On the other hand, if it is determined in the working capital dispute process that the buyer’s position is factually invalid, the buyer might nevertheless bring, or threaten to bring, the same issue as an indemnification claim. This is basically a way to get a free appeal on the accountant’s ruling. It is very difficult for the shareholders to do the same thing when they lose on a working capital issue, because there typically is no second venue to have the issue reviewed again under the merger agreement.
In order to address this issue in merger agreements with working capital adjustments, consider adding language such as this:
In the event that Buyer believes there are any facts or circumstances that are the basis for any adjustments to the [Preliminary Working Capital Statement] delivered by the Company at Closing, Buyer shall be permitted to pursue a remedy based on such facts or circumstances either as an adjustment to the Preliminary Working Capital Statement (“Adjustment”) or as an indemnification claim, but not both, other than as set forth below. Nothing in the preceding sentence shall prevent Buyer from bringing an indemnification claim based on the same facts and circumstances as a proposed Adjustment if a final, independent determination is made that (i) the proposed Adjustment is not proper based solely on the long-term or short-term nature of the applicable asset or liability, (ii) the proposed Adjustment is not being considered in connection with Working Capital because it is determined to be a legal issue rather than an accounting issue or (iii) [ ].
Alternatively, a seller may negotiate for language that provides for an election of remedies by the buyer, so that if a working capital adjustment is sought, there is no indemnification available for the facts underlying the notice of purchase price adjustment.
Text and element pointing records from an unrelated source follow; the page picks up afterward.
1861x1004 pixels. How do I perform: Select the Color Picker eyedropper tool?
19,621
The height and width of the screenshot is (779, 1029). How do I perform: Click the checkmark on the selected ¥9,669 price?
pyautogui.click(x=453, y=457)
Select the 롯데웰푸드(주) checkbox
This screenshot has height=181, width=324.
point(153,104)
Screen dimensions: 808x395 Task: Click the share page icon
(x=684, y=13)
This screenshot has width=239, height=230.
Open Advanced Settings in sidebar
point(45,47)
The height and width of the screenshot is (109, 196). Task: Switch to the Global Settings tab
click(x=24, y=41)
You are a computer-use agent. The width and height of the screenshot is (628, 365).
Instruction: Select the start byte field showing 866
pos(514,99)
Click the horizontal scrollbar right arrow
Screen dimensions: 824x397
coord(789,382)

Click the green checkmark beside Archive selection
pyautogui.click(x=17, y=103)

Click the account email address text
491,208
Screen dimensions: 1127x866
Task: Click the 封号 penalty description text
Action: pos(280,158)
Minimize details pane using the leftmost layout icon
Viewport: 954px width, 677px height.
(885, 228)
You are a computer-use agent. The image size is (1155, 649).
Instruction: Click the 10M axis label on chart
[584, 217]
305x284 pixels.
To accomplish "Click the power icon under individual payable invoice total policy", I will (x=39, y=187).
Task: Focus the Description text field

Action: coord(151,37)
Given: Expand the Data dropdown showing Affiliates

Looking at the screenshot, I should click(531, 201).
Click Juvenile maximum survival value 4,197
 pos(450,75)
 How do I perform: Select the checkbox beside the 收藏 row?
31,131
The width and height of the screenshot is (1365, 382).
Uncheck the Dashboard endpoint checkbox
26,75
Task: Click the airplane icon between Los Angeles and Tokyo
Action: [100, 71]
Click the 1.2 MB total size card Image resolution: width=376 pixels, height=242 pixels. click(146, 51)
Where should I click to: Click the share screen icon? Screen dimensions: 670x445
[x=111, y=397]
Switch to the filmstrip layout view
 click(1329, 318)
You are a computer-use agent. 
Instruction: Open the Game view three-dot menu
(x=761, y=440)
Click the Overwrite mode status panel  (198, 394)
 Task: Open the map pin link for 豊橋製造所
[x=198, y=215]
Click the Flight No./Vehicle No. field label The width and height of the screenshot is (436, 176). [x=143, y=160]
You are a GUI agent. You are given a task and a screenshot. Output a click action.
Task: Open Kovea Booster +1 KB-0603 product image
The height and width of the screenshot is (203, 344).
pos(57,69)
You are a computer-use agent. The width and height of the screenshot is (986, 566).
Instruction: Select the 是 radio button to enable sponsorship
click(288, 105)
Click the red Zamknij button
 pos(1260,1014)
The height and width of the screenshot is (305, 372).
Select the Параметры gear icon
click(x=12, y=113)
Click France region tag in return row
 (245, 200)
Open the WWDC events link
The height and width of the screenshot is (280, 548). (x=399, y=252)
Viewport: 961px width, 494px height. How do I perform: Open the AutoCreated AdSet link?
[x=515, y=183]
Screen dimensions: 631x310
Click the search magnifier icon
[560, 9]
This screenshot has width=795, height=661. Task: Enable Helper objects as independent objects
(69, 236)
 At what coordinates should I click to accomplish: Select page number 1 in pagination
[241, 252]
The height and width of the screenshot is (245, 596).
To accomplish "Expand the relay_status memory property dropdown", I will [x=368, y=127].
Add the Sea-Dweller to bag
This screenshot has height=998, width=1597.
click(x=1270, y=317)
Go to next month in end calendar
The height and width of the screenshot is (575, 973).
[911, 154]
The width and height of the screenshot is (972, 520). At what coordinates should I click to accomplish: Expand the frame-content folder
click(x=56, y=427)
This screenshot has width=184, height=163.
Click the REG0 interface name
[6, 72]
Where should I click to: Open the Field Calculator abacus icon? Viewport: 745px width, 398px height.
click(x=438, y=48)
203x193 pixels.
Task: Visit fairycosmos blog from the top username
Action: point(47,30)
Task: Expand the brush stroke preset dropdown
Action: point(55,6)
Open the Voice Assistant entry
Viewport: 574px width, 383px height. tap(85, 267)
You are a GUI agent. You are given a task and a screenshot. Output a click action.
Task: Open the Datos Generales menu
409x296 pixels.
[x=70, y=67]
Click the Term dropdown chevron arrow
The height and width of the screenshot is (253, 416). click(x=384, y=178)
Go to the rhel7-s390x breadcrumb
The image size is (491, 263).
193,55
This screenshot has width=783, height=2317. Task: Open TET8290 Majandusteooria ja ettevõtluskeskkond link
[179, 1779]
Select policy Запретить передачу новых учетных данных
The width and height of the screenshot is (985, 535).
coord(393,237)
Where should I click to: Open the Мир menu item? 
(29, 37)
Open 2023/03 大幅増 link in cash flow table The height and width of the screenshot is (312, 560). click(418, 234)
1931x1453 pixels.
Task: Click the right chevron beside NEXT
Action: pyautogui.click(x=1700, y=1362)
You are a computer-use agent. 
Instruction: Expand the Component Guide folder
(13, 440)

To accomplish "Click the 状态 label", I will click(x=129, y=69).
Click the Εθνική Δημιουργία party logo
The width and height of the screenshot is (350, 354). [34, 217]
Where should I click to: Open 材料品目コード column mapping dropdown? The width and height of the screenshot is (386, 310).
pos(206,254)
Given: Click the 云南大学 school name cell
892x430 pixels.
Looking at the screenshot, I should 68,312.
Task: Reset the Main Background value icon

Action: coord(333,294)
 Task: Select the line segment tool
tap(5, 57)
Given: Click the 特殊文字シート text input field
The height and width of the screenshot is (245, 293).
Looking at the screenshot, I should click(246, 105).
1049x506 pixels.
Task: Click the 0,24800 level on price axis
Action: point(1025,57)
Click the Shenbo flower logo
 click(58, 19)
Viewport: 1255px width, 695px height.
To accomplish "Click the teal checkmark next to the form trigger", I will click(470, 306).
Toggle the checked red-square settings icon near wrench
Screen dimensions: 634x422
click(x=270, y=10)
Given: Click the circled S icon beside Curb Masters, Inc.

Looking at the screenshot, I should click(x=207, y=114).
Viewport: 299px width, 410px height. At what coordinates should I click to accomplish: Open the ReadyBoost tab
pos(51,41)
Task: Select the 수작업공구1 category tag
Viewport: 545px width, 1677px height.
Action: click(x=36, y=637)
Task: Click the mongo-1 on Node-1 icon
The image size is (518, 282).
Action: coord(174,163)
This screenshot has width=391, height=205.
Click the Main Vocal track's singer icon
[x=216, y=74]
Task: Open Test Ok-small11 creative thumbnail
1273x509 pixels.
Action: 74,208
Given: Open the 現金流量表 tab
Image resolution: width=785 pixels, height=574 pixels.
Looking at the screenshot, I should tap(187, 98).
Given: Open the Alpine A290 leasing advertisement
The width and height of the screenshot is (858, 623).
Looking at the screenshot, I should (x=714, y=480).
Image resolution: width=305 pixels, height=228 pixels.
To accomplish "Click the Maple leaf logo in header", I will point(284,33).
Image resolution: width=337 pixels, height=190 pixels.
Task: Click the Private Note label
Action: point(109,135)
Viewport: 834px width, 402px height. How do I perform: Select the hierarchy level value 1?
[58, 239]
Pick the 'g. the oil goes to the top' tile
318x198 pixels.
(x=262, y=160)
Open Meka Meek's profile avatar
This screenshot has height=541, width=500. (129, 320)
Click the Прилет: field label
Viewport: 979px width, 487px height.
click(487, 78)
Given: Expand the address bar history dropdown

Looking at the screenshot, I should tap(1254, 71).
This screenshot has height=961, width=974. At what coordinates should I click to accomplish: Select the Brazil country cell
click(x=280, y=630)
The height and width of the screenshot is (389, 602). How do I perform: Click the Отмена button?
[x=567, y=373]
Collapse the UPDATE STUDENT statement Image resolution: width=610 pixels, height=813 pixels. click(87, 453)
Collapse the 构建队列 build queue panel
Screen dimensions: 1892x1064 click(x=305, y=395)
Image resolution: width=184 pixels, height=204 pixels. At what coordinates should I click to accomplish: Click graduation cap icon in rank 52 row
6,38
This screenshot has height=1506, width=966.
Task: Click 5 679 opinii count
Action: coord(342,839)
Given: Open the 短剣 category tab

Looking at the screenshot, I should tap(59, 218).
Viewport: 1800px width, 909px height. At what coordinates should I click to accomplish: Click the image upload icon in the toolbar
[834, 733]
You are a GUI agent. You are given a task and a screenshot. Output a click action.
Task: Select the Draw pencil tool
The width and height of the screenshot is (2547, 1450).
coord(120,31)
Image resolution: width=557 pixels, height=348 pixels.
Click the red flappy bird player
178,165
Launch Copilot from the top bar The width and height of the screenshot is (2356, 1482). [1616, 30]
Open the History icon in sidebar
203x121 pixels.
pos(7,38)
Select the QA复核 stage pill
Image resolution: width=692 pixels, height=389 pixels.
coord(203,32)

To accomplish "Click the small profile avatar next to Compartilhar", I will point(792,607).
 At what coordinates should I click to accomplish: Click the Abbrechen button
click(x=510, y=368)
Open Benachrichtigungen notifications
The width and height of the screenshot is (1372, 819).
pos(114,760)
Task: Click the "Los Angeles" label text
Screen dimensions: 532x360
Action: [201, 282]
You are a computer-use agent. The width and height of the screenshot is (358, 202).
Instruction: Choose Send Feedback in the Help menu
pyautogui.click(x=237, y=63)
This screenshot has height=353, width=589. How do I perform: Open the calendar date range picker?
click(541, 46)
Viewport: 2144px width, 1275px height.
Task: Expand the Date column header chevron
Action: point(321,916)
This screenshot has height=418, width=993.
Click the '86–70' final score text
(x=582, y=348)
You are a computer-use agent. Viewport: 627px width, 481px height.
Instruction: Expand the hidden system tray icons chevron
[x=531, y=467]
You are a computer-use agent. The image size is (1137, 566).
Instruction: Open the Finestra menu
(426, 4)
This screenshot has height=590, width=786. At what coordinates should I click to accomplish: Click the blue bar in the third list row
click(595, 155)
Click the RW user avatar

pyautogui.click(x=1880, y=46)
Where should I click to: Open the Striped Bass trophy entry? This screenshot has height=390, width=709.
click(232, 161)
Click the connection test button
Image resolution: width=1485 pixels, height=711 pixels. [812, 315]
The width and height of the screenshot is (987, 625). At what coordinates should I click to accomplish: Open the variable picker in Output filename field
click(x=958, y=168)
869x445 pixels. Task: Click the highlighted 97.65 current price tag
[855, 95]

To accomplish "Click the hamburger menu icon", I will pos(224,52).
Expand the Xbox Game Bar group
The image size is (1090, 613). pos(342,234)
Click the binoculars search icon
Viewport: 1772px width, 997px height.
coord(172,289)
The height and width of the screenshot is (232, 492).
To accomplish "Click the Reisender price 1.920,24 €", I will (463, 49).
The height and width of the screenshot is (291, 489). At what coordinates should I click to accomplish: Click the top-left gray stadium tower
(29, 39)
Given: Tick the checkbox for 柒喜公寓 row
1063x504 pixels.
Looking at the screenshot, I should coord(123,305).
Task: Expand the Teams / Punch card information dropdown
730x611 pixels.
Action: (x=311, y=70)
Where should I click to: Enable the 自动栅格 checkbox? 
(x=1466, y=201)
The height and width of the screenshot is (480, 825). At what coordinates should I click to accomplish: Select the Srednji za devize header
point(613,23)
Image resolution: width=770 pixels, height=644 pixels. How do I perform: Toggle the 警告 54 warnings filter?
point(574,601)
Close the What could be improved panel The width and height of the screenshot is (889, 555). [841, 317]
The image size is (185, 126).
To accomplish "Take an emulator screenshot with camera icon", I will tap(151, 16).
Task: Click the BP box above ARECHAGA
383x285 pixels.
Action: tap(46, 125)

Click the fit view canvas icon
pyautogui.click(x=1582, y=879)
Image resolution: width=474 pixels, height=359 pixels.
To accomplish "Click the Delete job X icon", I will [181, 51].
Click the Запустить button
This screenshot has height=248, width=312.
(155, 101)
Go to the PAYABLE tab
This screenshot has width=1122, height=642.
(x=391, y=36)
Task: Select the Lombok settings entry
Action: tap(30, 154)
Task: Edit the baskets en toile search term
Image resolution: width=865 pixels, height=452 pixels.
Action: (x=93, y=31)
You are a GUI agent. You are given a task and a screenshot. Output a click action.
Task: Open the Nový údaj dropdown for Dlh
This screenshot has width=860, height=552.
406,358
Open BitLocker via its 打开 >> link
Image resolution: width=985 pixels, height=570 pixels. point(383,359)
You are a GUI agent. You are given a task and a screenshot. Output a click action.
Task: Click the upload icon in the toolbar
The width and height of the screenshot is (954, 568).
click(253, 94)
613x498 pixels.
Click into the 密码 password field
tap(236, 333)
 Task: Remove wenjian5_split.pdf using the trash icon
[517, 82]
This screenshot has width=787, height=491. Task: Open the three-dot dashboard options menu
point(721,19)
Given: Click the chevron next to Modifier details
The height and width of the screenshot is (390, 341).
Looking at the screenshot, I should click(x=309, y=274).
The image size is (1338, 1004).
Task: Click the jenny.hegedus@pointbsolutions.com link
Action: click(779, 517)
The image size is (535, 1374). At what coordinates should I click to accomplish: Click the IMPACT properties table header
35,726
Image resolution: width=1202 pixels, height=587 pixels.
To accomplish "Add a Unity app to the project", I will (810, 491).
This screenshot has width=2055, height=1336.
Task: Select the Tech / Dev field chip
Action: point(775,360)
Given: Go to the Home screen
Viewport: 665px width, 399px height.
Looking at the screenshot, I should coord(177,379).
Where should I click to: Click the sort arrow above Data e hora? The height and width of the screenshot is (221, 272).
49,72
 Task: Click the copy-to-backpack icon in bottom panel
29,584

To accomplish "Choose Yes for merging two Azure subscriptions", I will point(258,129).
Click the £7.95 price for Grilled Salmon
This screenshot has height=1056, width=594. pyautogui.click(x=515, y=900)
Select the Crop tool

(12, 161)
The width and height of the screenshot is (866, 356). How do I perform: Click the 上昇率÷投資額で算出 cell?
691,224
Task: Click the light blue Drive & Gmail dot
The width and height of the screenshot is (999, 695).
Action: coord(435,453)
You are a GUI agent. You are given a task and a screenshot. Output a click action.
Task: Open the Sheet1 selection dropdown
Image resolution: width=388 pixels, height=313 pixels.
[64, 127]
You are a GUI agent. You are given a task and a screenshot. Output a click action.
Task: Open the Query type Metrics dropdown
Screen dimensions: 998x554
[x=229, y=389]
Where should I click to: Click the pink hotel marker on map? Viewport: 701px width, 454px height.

Counsel especially familiar with accounting issues should help define the circumstances in which a claim may be denied under the working capital provisions, but might be properly indemnifiable. While many auditors are not familiar with these issues, accounting firms often have specialized technical groups to handle such problems. When drafting a provision along these lines, SRS Acquiom suggests seeking specialized level of expertise, which is normally beyond a discussion with the individual who handles the company’s audits.